8 Responses to “Power and Powerlessness”

  1. Jim Bailey says:

    Julie,

    You are onto it.

    Presumptive **HandsOnEqualParent** from conception breaks the power broking and gives Kids “Equal” doses of their Biological-Mum, DAD and Grands.

    With good Law, Social Policy and councelling, ONLY able to step in where there were obvious descrepencies yet are still legally bound to apply **HandsOnEqualParenting** from Conception without Due process to cause anything else etc.

    Great post Girl.

    We are all learning and thanks to those who support the BOTHERING of those who damage our Biological-FAMILIES we are hitting the MEDIA almost every day

    YO! – Onward – Stay Strong – The Kids are worth it – JimBWarrior

  2. julie says:

    I was thinking that we should put an argument forward saying something like;
    If most parents work out custody amicably then why do we have so many parents paying and receiving child support through Inland Revenue.
    The figures do not match.

  3. PaulM says:

    Hi Julie, sometimes I think your posts are a bit out in left field but with this ome you have hit the nail on the head.

    It is exactly about power and powerlessness, and about how harmful it is for children to see one of their parents, sponsored by state laws and institutions, gain way too much power at the expense of the other.

    For the same reason it was not so good in the old days either when dads often had way more power than mums.

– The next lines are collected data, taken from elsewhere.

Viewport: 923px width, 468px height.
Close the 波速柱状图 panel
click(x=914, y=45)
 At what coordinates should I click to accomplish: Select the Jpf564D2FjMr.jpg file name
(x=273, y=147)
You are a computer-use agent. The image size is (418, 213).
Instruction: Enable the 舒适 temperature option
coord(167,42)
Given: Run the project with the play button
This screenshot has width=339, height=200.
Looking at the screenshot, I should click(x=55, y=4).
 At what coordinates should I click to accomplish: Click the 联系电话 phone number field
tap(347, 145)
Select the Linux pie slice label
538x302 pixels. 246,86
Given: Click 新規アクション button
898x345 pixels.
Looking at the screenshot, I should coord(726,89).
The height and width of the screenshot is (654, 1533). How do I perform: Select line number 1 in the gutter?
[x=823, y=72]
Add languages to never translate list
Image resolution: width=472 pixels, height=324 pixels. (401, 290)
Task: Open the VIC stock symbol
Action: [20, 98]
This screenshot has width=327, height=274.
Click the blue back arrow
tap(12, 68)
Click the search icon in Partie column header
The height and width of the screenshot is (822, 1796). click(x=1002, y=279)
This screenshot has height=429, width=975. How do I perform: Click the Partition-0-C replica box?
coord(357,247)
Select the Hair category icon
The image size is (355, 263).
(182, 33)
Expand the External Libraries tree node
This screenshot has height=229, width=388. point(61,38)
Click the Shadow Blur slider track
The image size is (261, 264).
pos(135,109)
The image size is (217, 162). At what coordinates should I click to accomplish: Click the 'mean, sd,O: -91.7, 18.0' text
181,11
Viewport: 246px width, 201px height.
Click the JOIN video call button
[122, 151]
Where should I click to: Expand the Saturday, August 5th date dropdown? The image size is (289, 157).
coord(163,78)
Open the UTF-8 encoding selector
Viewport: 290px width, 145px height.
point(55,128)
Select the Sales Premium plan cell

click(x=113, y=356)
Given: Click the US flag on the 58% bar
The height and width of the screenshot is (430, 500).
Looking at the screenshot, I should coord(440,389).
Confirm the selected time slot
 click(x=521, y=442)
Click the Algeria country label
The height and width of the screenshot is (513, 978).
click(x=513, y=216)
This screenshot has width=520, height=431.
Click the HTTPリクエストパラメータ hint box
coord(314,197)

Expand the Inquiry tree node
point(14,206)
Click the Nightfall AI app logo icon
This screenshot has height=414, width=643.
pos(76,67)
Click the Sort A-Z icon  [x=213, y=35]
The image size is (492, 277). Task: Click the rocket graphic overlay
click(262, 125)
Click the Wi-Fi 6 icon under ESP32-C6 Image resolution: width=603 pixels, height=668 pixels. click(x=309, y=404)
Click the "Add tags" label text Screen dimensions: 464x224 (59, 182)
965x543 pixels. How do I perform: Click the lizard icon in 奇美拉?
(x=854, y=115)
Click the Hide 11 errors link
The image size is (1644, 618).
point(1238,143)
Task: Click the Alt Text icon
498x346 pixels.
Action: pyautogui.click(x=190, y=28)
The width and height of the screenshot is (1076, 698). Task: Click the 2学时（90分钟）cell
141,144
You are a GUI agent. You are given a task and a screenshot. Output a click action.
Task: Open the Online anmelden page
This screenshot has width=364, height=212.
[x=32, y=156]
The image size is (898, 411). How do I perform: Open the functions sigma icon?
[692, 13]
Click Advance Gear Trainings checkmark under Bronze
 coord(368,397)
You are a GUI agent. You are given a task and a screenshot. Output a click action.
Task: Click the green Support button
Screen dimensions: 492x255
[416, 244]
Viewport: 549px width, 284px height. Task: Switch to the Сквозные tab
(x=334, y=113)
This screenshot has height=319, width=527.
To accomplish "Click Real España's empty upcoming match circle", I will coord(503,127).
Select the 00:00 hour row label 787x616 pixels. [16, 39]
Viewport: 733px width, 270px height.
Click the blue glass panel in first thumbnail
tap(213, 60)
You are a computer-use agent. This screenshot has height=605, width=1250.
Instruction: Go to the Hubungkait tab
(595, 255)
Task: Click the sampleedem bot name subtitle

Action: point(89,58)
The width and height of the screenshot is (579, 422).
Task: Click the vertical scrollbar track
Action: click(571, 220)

    State institutions and laws need to support equal power between parents.

  4. Peter Burns says:

    Powerless to love & nurture our own children because of prejudice and corruption shown by a bias court that is committed to ignoring wrongful behaviour from a powerful female custodial parent. This makes it hard for non-custodial parents to see it as a court of justice – as they witness the children suffer from the vile PAS .This is when the vulnerable – delicate children are brainwashed by the custodial parent as happened in my case when a maternal family & a underhanded judicial gravy train tried to totally poison my girls against me.

  5. Wayne says:

    Great thread!
    Julie you are on to it.
    I would like to add that once a power differential becomes obvious, the weaker parent is forced to make life changing decisions; should I walk away and hope that my children come looking for me later, in which case he will join the statistics as an “absent” parent, or should I risk all that I worked for in making a life my children, and fight for reasonable contact with them, even if it is fortnightly babysitting?
    The quantity of contact between the weaker parent and his/her children is directly related to the depth of that parents pockets, and the strength of that parent to fight on against all odds. This should be seen by any judge as the manifestation of that parent’s love for his/her child, but is instead seen as a character flaw, as in my case, the judge described me as “obsessed” with my only child.

  6. Ken says:

    Perfectly put Julie. I can relate to the point about when asked to jump you said to cyfs ‘how high’. I followed such a path with my daughter’s mother early on in the piece thinking (mistakenly of course) that if I started to do what she asked surely I’d get to see my daughter a bit more. It seems obvious now with the hindsight, yet at the time thought it was the only course I could follow.

  7. PaulM says:

    Wayne, that judge is worse than shameful in his lack if understanding of normal, healthy attachment between a parent and child.

    His ignorance and lack of compassion are exactly why major decisions affecting families should not be left to people with legal skills, they should be given instead to people with first rate people skills.

  8. julie says:

    Ken,
    The strange thing is that after jumping for 9 years, I stopped and gave up to feeling I was wasting my life. I mean it started in my 20’s and they should have been great years for me.
    When I left the town, CYFS started chasing me. I then got to call some shots. I refused to jump anymore.
    So, I got my kids back. I guess they had no power over me anymore.
    I see others doing the same and winning but it is not something I could ever advice other people to do because it is such an important situation. And it doesn’t always work.